WHAT THE EXERCISE ASKS ▸ Could you repeat every record below exactly, leaving out the pictures?

DATA SECTION ▸
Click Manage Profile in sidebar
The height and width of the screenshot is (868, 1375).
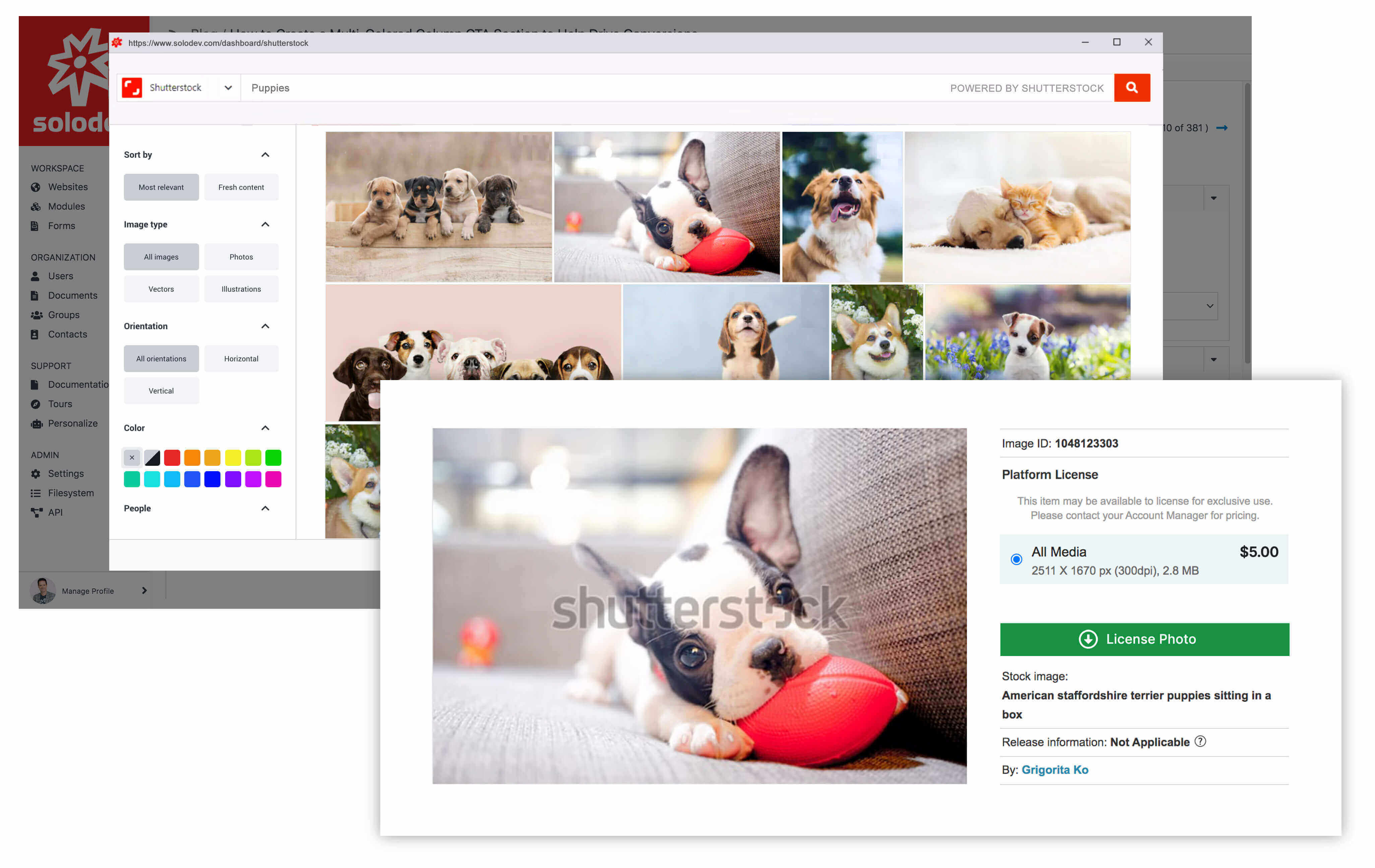coord(88,590)
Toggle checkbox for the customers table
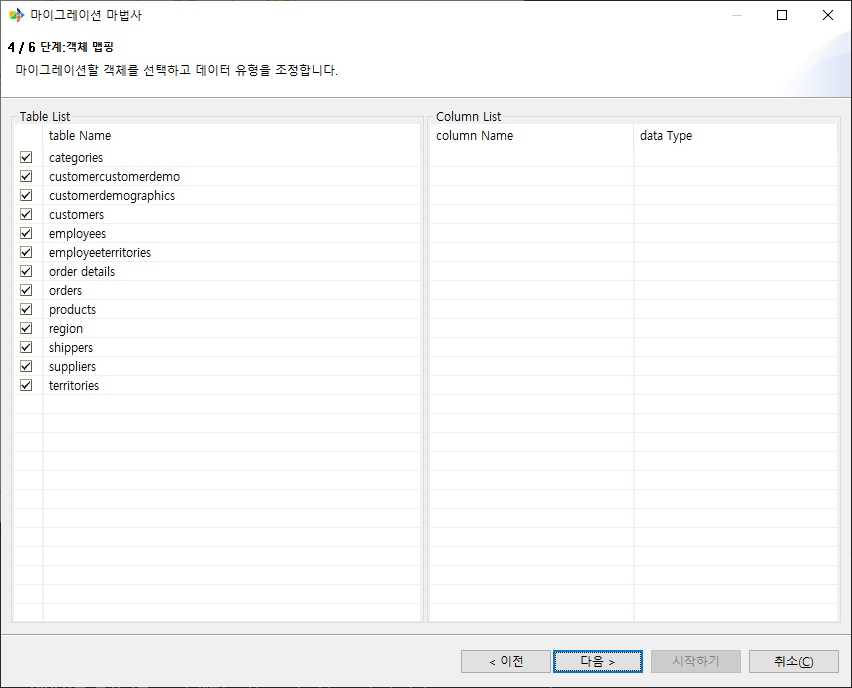This screenshot has width=852, height=688. pyautogui.click(x=26, y=214)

RESULT FOR THIS EXERCISE ▸
Click Manage Profile in sidebar
The height and width of the screenshot is (868, 1375).
coord(88,590)
Toggle checkbox for the customers table
This screenshot has width=852, height=688. pyautogui.click(x=26, y=214)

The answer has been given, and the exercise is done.